I don't like this post, it will be reported to the authorities and my mommy.

by Onplana

0 subcomment

The question is which category of justice does it qualify?

by BLKNSLVR

0 subcomment

As time progresses, the more I feel like 'acceptance' by the majority is a signal of complete capitulation to the power of the mighty dollar at the expense of all else.
That with which the authorities disagree is more than likely the morally, ethically, societally correct direction.
I'm a proud GrapheneOS user.
In the immortal words of Marvin: "I'm mine".
Fuck y'all.

by spacebacon

0 subcomment

The manifold of meaning knows better. The days of black box justification machines are over. There is mystical, there is technical, and there is bedrock. Decision plumbing cant hide from the semiotic-reflexive transformer. To the defenders of the proprietary moat: your reality was just rewritten. When you realize we have mapped the semiotic infrastructure you can cut the bs.

by sunshine-o

0 subcomment

My guess is computers will end up soon where cars are today.
I will be unclear if you can use your GOS, Linux or BSD computer. You might get stopped, checked, if the authorities want to screw you they can always find something. If you have an accident your insurance will find something.
So you will live in a constant fear of getting caught, and you do not really know why. Until you end up getting a chromebook, aka a bus card or Uber rides.
In most western countries the rules for car safety are draconian but I see everywhere 80+ years old people, out of their mind, driving SUV while looking at their phone.
Since the 2010 people would call themselves hackers because they hang out here, use Github, VSCode and know about Kubernetes. But now you are about to get arrested for using GOS or whatever.
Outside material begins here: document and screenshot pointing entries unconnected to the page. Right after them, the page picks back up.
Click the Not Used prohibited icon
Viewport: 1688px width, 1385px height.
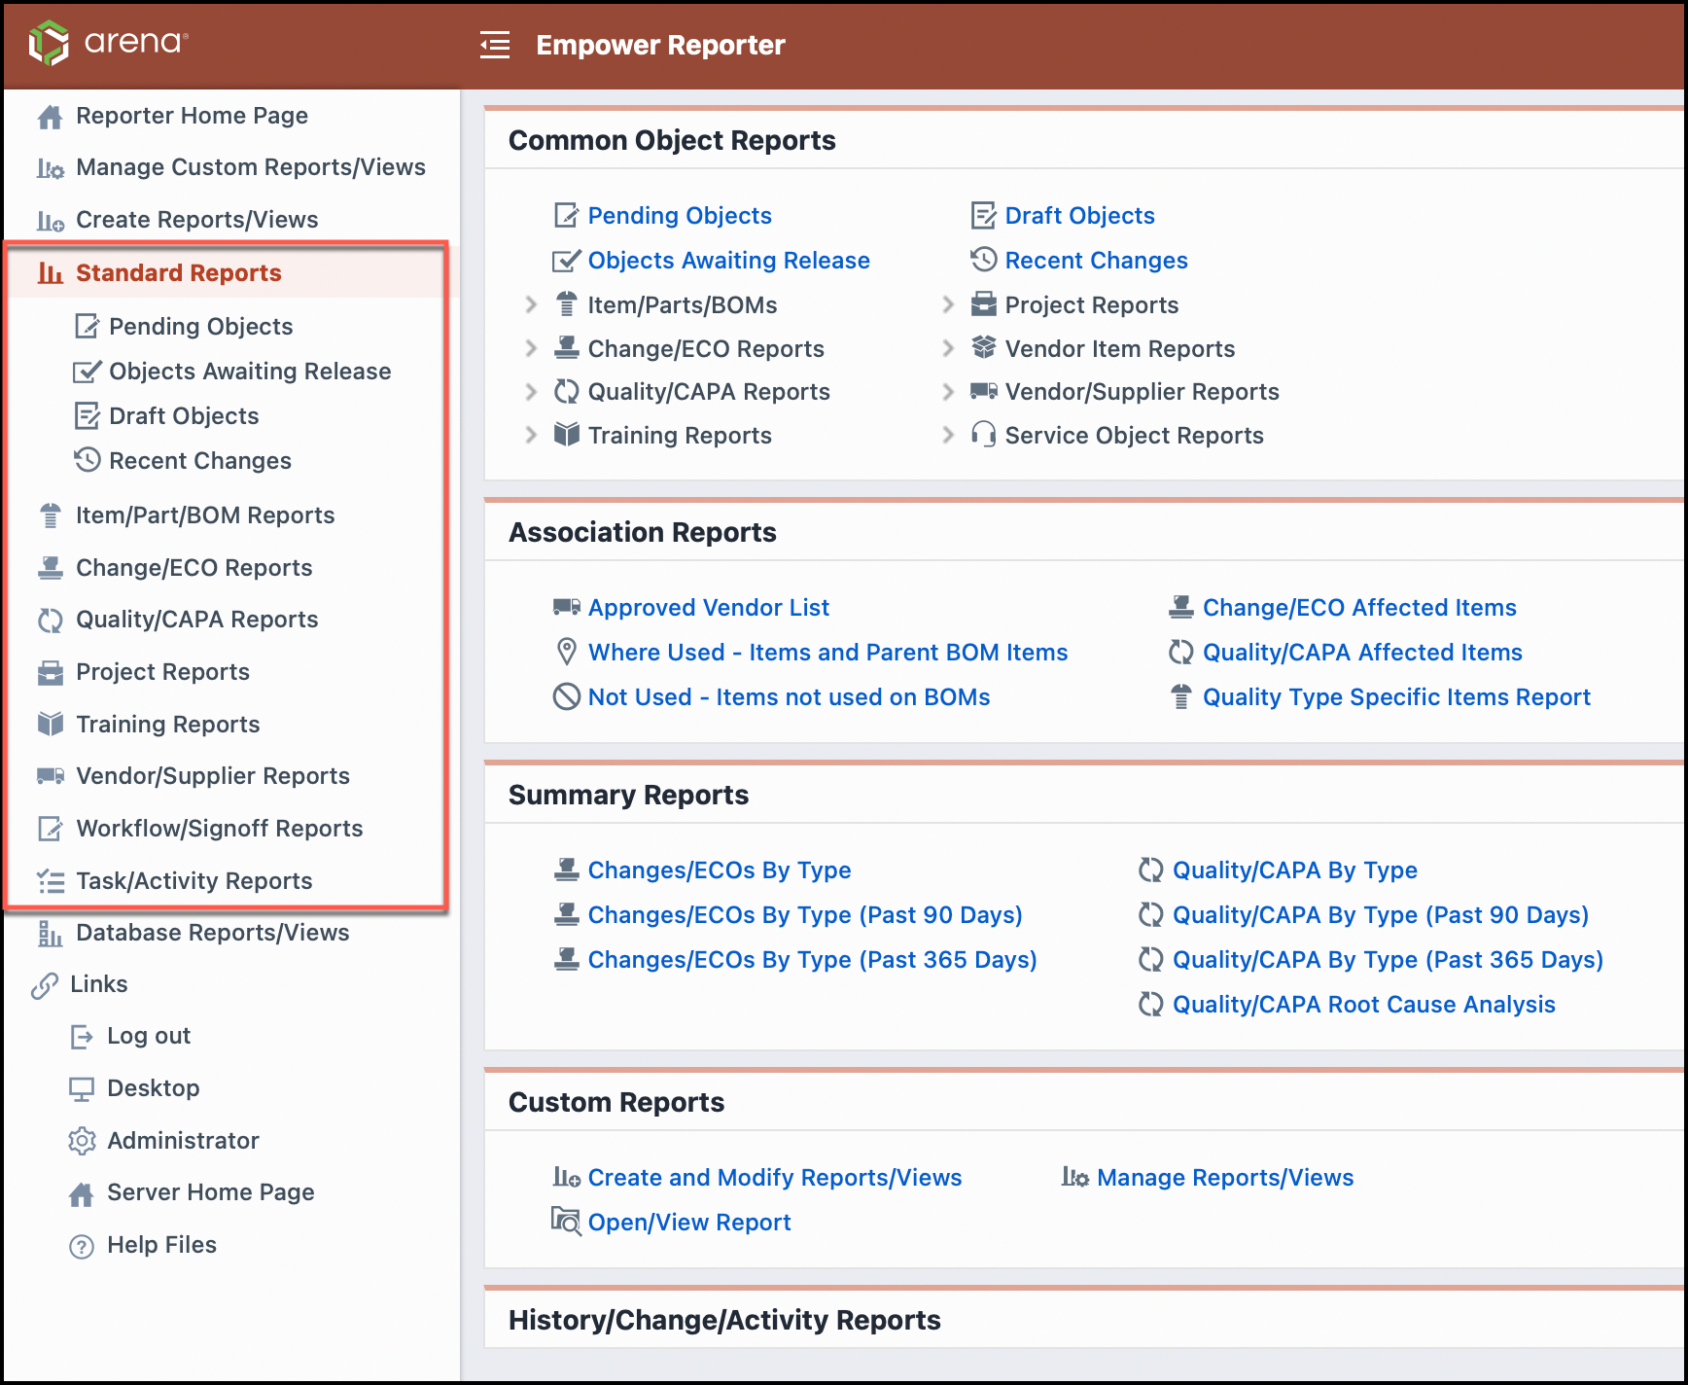[x=566, y=697]
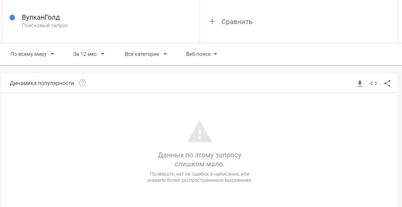Click the arrow next to Веб-поиск

215,54
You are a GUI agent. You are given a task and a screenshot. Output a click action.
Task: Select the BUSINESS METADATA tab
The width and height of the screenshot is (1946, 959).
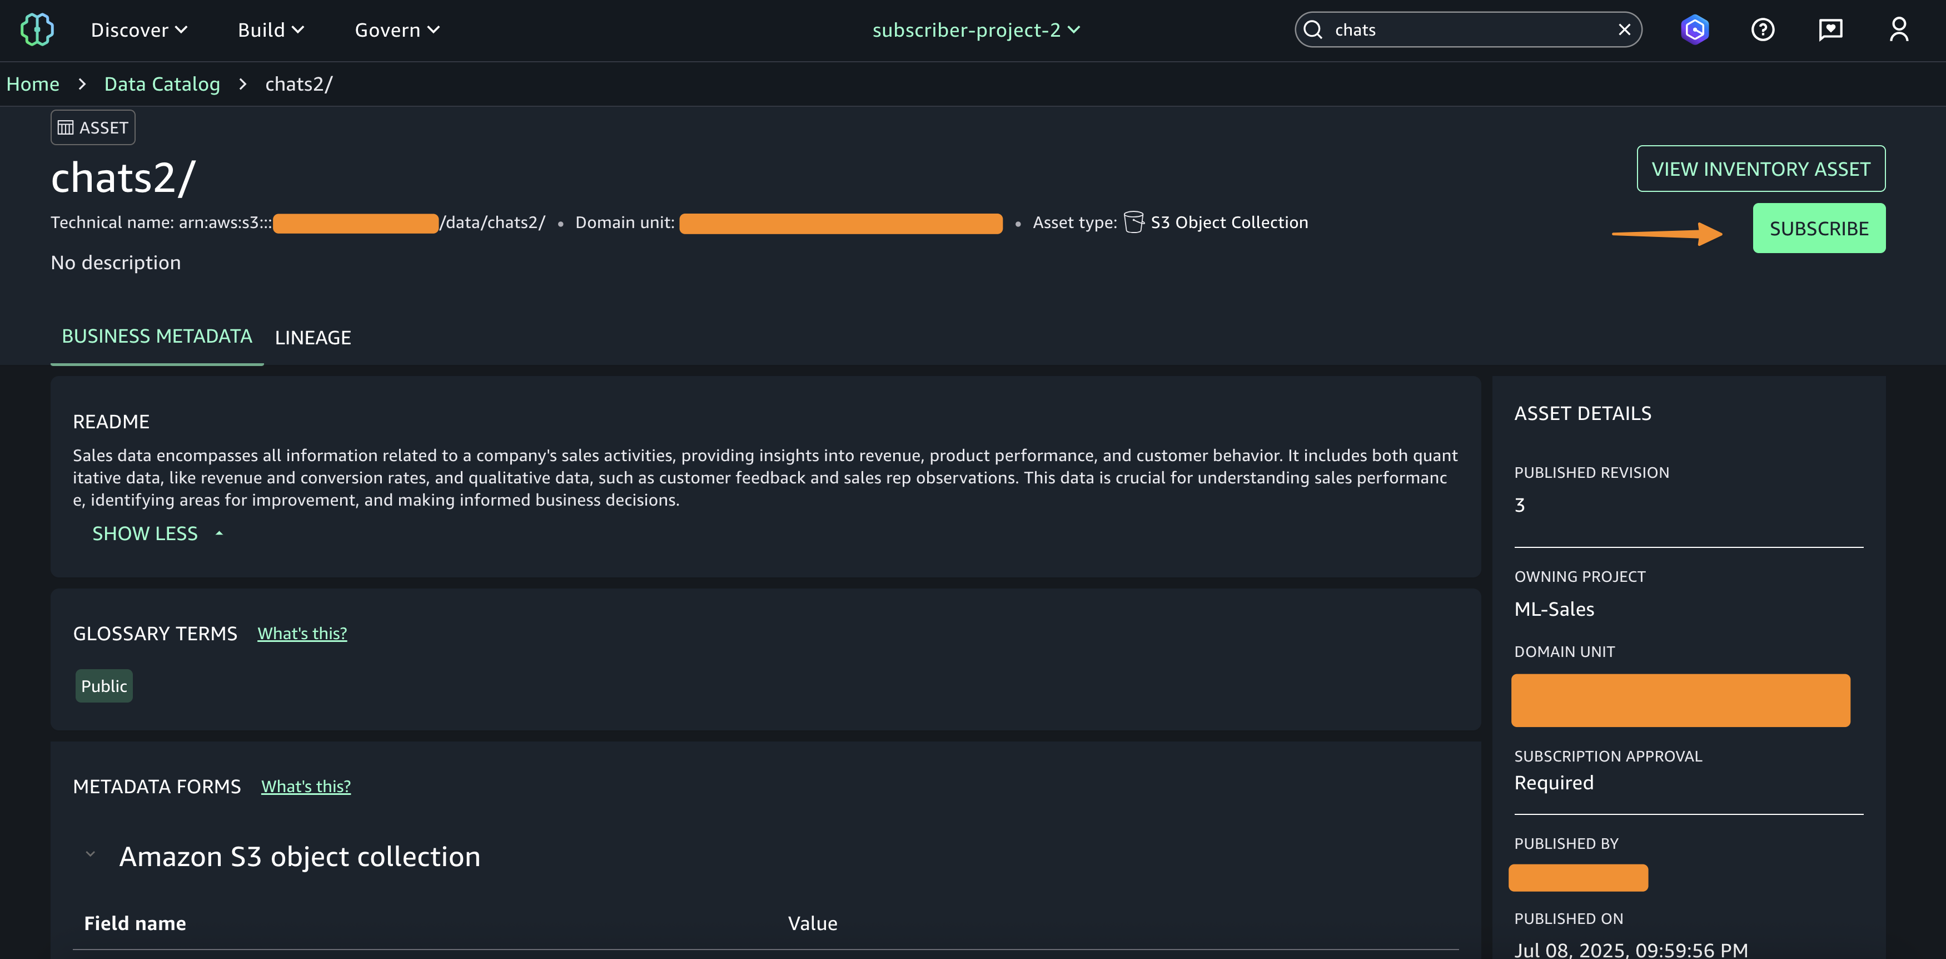tap(156, 336)
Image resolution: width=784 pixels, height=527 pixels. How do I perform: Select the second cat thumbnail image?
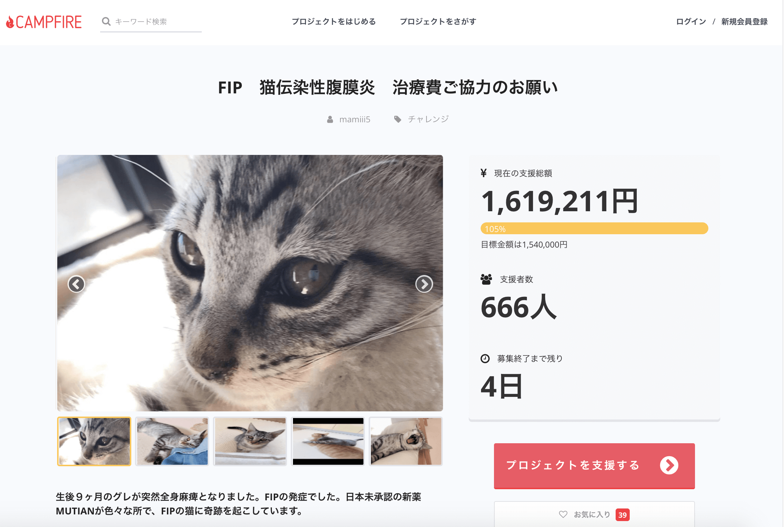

At least the meaning of the term hacker is getting its shine back a bit.

by gib444

0 subcomment

I would take "automatically reported to the authorities" with a pinch of salt (in this sphere, "nudging" people with lies is de rigueur [0]).
Not that I'm arguing the UK isn't accelerating further into an authoritarian nightmare.
[0] Kinda related https://en.wikipedia.org/wiki/Behavioural_Insights_Team

by Mangochutney27

0 subcomment

And now he's going to jail for using an alternative os or what?

by userbinator

1 subcomments

If anything, from an age-verification perspective those using GrapheneOS are probably more likely to be adults, mentally mature, or otherwise smarter than the average sheeple.

by iugtmkbdfil834

0 subcomment

UK now, but that train is never late..

by muyuu

0 subcomment

[dead]

by BashagtBot

0 subcomment

[dead]

0 subcomment

by shevy-java

2 subcomments

People often critisize the USA - rightfully so, now as the orange king and his cronies rule over it - but the UK is in some ways worse. One of the best things that happened in the last years was BREXIT; that way the craziness from the UK can no longer taint other Europeans. And that's actually a good thing. Age sniffing is done for appeasement to corporate overlords; people should not buy into the propaganda that this is "to protect the kids". It is so obvious at this point in time - the amount of money spent by lobbyists must be insane, and the UK is the easiest to fall victim here, even before the USA. Evil companies such as Yoti need to be disbanded at once - either by the state, or by the people if the state has already been bribed into obedient submission to private, particular interests.